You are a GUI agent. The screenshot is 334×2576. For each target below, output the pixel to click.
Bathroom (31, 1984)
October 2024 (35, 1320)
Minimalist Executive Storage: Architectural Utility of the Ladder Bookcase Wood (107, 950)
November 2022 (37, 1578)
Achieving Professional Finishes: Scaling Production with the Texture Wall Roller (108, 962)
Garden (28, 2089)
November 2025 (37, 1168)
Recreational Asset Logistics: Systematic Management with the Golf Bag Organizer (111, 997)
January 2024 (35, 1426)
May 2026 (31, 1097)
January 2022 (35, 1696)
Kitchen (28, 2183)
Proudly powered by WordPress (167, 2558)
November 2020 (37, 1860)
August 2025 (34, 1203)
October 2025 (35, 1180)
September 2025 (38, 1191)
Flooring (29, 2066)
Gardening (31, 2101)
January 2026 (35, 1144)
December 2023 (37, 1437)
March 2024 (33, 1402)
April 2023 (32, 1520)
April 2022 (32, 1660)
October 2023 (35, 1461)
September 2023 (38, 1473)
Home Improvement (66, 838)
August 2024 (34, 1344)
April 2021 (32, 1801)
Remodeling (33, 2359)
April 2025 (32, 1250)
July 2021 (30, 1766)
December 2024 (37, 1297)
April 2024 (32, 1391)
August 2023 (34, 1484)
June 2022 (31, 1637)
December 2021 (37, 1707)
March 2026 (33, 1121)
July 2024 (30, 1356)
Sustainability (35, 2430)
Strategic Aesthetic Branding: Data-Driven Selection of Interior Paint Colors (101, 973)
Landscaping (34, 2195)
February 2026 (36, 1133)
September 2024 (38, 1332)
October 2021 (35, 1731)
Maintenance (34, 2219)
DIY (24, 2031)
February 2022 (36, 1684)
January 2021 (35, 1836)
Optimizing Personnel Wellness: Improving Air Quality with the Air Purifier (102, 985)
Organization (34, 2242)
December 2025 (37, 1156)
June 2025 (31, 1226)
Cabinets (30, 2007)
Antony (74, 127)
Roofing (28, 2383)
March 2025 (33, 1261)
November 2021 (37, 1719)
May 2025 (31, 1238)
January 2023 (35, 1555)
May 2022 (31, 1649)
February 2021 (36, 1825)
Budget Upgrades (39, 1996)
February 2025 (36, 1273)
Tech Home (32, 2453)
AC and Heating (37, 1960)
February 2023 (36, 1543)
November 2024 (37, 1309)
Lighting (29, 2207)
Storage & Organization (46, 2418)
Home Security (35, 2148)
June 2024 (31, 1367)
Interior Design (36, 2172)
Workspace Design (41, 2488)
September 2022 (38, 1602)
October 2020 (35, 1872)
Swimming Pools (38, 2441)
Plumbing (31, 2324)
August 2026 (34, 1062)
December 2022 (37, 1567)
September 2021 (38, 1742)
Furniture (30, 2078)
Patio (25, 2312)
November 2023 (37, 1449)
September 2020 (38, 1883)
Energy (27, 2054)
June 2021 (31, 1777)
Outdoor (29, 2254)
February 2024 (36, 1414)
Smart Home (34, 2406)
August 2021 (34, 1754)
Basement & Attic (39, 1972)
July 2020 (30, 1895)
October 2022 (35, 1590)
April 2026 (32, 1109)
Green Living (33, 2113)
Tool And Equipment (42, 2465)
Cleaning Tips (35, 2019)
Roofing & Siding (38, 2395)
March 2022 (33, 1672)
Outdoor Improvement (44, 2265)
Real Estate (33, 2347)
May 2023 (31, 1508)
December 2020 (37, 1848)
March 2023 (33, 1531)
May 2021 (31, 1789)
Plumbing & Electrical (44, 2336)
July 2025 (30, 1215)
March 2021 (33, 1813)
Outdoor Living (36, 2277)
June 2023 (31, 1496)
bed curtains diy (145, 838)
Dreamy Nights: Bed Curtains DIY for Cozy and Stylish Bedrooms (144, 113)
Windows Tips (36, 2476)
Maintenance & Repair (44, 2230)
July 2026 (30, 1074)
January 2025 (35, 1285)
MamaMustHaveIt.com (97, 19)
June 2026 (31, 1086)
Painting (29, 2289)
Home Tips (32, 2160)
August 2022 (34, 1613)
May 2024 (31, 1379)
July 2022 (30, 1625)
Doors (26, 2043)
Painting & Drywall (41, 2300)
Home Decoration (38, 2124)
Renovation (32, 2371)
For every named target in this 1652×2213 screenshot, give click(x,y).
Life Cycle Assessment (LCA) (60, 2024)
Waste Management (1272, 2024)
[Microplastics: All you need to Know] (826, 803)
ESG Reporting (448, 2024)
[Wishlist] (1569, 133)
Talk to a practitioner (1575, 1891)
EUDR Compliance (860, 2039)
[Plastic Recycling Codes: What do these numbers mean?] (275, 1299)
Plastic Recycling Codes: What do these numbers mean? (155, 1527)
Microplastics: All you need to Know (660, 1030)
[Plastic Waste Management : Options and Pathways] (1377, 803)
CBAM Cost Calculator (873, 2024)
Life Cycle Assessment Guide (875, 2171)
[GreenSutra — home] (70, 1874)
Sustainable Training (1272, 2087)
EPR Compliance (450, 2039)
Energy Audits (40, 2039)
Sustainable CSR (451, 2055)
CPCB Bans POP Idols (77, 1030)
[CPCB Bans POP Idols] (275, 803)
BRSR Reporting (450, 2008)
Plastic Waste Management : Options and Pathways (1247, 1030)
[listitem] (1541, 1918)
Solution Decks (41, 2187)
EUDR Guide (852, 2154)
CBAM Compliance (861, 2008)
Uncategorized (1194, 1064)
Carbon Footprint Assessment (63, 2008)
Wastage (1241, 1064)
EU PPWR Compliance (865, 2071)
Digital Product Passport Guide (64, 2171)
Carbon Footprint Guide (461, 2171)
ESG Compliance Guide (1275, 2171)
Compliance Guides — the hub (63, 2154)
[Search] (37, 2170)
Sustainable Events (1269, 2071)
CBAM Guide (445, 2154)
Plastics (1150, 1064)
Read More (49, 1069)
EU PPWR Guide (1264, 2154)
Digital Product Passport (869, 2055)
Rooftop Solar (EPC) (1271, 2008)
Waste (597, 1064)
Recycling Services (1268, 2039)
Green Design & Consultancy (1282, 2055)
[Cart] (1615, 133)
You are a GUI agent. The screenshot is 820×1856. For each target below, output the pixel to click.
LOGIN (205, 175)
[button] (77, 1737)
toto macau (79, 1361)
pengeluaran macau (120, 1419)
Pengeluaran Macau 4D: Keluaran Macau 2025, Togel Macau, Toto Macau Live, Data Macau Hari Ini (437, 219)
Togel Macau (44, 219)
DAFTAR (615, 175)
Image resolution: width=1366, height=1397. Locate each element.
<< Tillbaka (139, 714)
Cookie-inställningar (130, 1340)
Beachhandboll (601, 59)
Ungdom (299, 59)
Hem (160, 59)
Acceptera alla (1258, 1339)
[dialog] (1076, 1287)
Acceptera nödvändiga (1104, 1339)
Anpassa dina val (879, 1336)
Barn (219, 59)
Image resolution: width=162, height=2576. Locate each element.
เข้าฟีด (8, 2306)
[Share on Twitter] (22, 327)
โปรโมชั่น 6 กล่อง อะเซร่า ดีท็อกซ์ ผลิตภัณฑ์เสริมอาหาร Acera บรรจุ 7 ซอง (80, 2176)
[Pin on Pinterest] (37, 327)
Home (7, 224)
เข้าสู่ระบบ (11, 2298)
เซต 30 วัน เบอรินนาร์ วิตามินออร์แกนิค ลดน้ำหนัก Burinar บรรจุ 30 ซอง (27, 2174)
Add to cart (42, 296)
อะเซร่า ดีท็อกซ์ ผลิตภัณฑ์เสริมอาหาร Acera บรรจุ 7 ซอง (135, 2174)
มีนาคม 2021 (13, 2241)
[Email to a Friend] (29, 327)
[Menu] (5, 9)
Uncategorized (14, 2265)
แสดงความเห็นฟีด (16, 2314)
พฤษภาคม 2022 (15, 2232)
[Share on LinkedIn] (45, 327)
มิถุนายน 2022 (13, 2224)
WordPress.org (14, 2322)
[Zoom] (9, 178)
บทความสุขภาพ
◆ ◆ ◆
What you have to do: From the entries above, return exactly the line containing "November 2023 (37, 1449)", the line containing "For every named", and all lines between, and nothing else.

Response:
November 2023 (37, 1449)
September 2020 (38, 1883)
Energy (27, 2054)
June 2021 (31, 1777)
Outdoor (29, 2254)
February 2024 (36, 1414)
Smart Home (34, 2406)
August 2021 (34, 1754)
Basement & Attic (39, 1972)
July 2020 (30, 1895)
October 2022 (35, 1590)
April 2026 (32, 1109)
Green Living (33, 2113)
Tool And Equipment (42, 2465)
Cleaning Tips (35, 2019)
Roofing & Siding (38, 2395)
March 2022 (33, 1672)
Outdoor Improvement (44, 2265)
Real Estate (33, 2347)
May 2023 (31, 1508)
December 2020 (37, 1848)
March 2023 (33, 1531)
May 2021 (31, 1789)
Plumbing & Electrical (44, 2336)
July 2025 (30, 1215)
March 2021 (33, 1813)
Outdoor Living (36, 2277)
June 2023 (31, 1496)
bed curtains diy (145, 838)
Dreamy Nights: Bed Curtains DIY for Cozy and Stylish Bedrooms (144, 113)
Windows Tips (36, 2476)
Maintenance & Repair (44, 2230)
July 2026 (30, 1074)
January 2025 (35, 1285)
MamaMustHaveIt.com (97, 19)
June 2026 (31, 1086)
Painting (29, 2289)
Home Tips (32, 2160)
August 2022 (34, 1613)
May 2024 (31, 1379)
July 2022 (30, 1625)
Doors (26, 2043)
Painting & Drywall (41, 2300)
Home Decoration (38, 2124)
Renovation (32, 2371)
For every named target in this 1652×2213 screenshot, give click(x,y).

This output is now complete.